About this blog

This is my secondary, extremely-seldomly updated blog about music.

Saturday, May 28, 2011

Battle of the Bands: Swedish vs. Finnish Melodeath.

In the past year, I've really come to enjoy melodic death metal. It's riddled with paradoxes. Musically, it's beautiful, yet crushingly heavy--like power metal, but more "power"ful. Heh. Unlike garden-variety death metal, it pioneers the art of the awesome guitar solo, pumping out compositions that can rival those of classic metal. Lyrically, it tends to be fascinating, from introspection on the human condition to fantasy/mythology to epic fishing to Wintersun. Arguably an improvement over the cheesiness power metal can aspire to, and certainly over ultra-gory death metal lyrics that could have been penned by a disturbed twelve-year-old boy.

Melodic death metal (MDM) bands hail from all over the world--Anterior in the UK, Eluveitie in Switzerland, Nightrage from Greece, or Universum from Australia. I actually don't have any from America, though apparently they exist. But undoubtedly the throne of melodic death metal is Scandanavia--specifically Sweden and Finland (Norway tends more towards black metal). Which takes me to a quick history lesson.

MDM got started in the mid 1990s in Sweden. The new trend of death metal had caught on there with bands like Carnage, Dismember, and Unleashed--you can tell they were pretty typical death metal fare just from the names. Then something new happened. In 1995-96, In Flames, At the Gates, and Dark Tranquillity all released landmark albums that changed the face of death metal. They dropped the gore-obsessed lyrics of their forebears and changed their sound from death metal's earlier extreme thrashiness to something more akin to the New Wave of British Heavy Metal of 15 years earlier. This became known as the "Gothenburg sound" (after the bands' hometown) and quickly became a successful and popular (for death metal) side genre.

This, then, is the Gothenburg sound. Interweaving twin-guitar melodies, brutal-yet-catchy riffs, amazing guitar solos, and often a mixture of clean vocals along with the usual "cookie monster" style. To me, no band has embodied it better than In Flames. (Their earlier albums; they're tending more toward alternative metal nowadays, but it's still good) Other exemplars include the similar Soilwork, Viking band Amon Amarth, or the rather interesting Scar Symmetry. I highly recommend all of those bands.

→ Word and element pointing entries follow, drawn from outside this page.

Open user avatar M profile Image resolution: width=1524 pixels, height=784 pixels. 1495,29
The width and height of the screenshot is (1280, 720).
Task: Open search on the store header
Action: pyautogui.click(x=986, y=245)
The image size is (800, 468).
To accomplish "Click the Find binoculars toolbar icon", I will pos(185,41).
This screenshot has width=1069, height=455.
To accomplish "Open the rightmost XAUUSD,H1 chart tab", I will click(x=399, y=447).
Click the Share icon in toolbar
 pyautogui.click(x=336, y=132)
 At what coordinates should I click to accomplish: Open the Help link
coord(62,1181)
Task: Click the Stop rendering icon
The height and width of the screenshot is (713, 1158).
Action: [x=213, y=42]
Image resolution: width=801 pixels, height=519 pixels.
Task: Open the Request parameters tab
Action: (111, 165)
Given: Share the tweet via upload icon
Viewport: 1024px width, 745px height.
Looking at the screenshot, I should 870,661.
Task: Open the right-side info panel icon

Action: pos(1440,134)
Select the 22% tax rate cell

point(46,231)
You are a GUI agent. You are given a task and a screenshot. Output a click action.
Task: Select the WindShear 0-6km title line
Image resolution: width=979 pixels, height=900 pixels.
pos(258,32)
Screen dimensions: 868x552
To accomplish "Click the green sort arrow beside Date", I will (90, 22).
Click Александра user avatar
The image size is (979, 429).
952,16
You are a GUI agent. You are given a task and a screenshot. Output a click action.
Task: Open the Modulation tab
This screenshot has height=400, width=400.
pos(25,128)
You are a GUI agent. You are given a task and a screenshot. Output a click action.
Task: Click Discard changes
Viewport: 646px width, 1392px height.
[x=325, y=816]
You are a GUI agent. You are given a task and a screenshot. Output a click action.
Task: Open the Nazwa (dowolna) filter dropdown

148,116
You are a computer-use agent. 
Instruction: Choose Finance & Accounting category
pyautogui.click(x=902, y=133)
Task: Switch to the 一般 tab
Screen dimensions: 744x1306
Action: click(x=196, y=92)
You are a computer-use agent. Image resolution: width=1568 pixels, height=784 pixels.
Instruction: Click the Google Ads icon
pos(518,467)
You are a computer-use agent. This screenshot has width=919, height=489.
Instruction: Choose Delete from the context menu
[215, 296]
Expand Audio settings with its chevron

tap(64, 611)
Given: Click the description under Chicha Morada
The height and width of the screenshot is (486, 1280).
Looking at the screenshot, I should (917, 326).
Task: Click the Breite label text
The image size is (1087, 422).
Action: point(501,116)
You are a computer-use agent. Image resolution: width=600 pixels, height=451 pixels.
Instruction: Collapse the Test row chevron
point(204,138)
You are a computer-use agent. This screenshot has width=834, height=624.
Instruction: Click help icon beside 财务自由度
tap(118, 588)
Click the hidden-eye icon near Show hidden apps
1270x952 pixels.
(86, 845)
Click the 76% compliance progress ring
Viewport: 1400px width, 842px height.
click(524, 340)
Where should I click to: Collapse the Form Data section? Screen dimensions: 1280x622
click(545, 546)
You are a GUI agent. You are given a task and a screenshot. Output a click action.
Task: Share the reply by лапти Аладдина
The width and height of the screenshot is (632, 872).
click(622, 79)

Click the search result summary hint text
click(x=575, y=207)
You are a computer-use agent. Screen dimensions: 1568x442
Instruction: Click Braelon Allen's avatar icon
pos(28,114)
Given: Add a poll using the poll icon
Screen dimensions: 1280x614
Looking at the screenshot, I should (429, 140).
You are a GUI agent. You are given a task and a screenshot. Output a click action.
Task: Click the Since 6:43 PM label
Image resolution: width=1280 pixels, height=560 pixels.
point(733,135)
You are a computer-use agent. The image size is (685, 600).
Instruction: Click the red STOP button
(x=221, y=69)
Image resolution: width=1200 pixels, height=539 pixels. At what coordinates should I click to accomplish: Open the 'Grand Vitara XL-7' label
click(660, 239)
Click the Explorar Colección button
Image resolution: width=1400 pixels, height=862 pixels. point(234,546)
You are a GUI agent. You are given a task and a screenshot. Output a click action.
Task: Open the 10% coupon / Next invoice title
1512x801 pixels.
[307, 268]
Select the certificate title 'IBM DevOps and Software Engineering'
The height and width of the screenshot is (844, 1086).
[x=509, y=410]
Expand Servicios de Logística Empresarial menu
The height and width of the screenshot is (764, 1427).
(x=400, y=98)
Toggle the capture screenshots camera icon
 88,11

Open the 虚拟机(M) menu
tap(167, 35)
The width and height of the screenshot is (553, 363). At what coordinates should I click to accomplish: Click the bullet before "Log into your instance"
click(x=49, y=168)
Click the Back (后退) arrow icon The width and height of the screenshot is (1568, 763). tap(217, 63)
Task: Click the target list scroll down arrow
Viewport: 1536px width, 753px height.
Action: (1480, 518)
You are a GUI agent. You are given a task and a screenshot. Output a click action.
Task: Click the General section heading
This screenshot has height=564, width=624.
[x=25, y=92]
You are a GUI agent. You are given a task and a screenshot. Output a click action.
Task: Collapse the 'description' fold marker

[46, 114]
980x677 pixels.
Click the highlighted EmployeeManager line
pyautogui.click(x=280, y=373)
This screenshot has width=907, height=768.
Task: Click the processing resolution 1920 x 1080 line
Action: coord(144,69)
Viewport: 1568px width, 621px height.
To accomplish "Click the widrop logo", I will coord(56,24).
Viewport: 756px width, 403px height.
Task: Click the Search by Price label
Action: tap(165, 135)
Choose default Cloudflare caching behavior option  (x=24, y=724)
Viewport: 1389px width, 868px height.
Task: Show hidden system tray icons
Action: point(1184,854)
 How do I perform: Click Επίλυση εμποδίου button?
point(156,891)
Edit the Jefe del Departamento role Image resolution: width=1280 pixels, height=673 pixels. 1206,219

Before long, MDM had the world's attention--and nowhere more so than Sweden's neighbor Finland. Before long they had hacked out a sizeable place in the growing scene, with usual Finnish style. (i.e. lots of keyboards) Its influence comes through in several ways. Some bands are as heavy as ever but have a keyboard-tinged sound like Kalmah. Others like Mors Principium Est let it share the melody line. I've already written about Wintersun's masterful use of keyboards to create beautiful, atmospheric music. (Skip to the last minute of that song to see) The result can sometimes sound a lot like angrier power metal with extreme vocals. (Not that it's a bad thing)

Extreme metal has gained a bad rap as a haven for violence and Satanism--understandable, as the music that helped define it was largely about these things. But as just about every genre--punk, grunge, and rock itself--inevitably outgrows the scene of its birth, so death metal has advanced far beyond its origins. I think extreme music tends to attract extreme-minded, creative people, which helps make it a rewarding genre to explore (carefully, of course). I hope your interested has been piqued.